Lauri Hans · Ständerat · 2002-10-02
Lauri Hans · Ständerat · Bern · Fraktion der Schweizerischen Volkspartei · 2002-10-02
Wortprotokoll
Wir sind hier bei einer entscheidenden Bestimmung der ganzen Vorlage. Es gibt wenige so entscheidende Bestimmungen; das hier ist jetzt eine. Damit man, ohne Spezialist zu sein, richtig versteht, worum es eigentlich geht, muss man wissen: Je mehr ein Kanton von der direkten Bundessteuer erhält, desto mehr werden die ressourcenstarken Kantone bevorteilt und die ressourcenschwachen eher benachteiligt. Das ist deshalb so, weil die [PAGE 875] direkte Bundessteuer in den starken Kantonen viel substanzieller anfällt als in den ressourcenschwachen Kantonen.
Wenn man nun die drei Möglichkeiten von Bestimmungen miteinander vergleicht und sich an das erinnert, was ich soeben gesagt habe, so stellt man Folgendes fest: In der Formulierung des Bundesrates, die im Konsens mit den Kantonsregierungen entstanden ist - da war am Schluss keine wesentliche Diskussion mehr -, wird dem Ausgleichsgedanken von allen drei Lösungen am meisten Rechnung getragen.
Die Kommission ist dann einen Schritt auf die ressourcenstarken Kantone zugegangen und hat ihnen eine Sicherheit gegeben, indem sie diese 17 Prozent eingeführt hat. Die Minderheit verlangt nun, dass nur im Augenblick des Übergangs, wie das dargestellt wurde, Veränderungen vorgenommen werden können, später aber nicht mehr. Jetzt müssen wir wissen, dass später, also bereits vier Jahre nach Inkrafttreten dieser Reform, durchaus der Fall eintreten kann, dass der Finanzausgleich verstärkt werden muss. Denn niemand weiss, wie es in der Zukunft weitergeht.
Ich möchte hier die Gelegenheit ergreifen, um zu sagen, dass eine gute Wirtschaftsentwicklung - das muss man auch wissen - in der Tendenz immer die ressourcenstarken Kantone bevorteilen wird; das haben empirische Untersuchungen für die Vergangenheit klar gezeigt.
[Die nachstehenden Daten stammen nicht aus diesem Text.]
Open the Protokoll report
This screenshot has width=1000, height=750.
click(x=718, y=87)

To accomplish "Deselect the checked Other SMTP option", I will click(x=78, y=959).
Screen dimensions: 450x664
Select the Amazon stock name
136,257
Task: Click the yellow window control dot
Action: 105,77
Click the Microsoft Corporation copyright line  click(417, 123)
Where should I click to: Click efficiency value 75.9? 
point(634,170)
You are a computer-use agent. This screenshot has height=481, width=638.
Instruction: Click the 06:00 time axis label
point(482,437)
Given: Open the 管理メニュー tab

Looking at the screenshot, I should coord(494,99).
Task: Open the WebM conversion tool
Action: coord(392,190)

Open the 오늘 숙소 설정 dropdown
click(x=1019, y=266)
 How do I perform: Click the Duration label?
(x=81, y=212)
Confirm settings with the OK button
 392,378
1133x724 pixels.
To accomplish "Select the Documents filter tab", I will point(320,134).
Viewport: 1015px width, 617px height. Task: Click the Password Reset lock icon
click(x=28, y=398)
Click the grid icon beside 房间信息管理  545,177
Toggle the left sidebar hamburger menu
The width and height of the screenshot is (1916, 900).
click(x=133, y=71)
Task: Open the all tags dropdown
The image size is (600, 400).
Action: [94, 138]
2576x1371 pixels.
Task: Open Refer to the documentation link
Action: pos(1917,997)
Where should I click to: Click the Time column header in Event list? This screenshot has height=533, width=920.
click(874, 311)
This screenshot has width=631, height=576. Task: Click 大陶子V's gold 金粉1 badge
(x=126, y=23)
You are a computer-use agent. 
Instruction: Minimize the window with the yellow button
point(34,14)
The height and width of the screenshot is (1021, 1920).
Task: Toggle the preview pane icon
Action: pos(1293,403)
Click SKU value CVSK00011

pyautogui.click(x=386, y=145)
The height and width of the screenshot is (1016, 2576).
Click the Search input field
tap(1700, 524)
Ein guter Wirtschaftsgang wird den Graben zwischen ressourcenstarken und ressourcenschwachen Kantonen eher vertiefen. Man wird also nicht argumentieren können, die Wirtschaft laufe dann wieder an und damit werde dieser Graben kleiner.
Weiter muss man wissen, dass wir neben dieser Bestimmung in Artikel 4 des Finanz- und Lastenausgleichsgesetzes schon eine Bestimmung haben, welche die ressourcenstarken Kantone in einem gewissen, sehr deutlichen Sinn absichert, und zwar mit der Bestimmung, wonach die Leistungen der Kantone mindestens zwei Drittel, höchstens aber drei Viertel der Leistungen des Bundes betragen.
Ich befürchte nun, dass man diesem System für die Zukunft die absolut nötige Anpassungsfähigkeit nehmen würde, wenn man hier der Minderheit zustimmen würde. Jetzt kann man fragen: Ja, wer wird dann in der Zukunft, also nach der ersten Phase von vier Jahren, über diese Mittel entscheiden? Es ist wiederum die Bundesversammlung, und zwar hinsichtlich des Ressourcenausgleichs und hinsichtlich der beiden Lastenausgleichsgefässe.
Weil es wirklich um eine zentrale Vorschrift geht, bitte ich Sie sehr, der mittleren Lösung der Mehrheit zuzustimmen, die bereits eine Relativierung dessen bedeutet, was bei der Erarbeitung der Vorlage festgelegt wurde.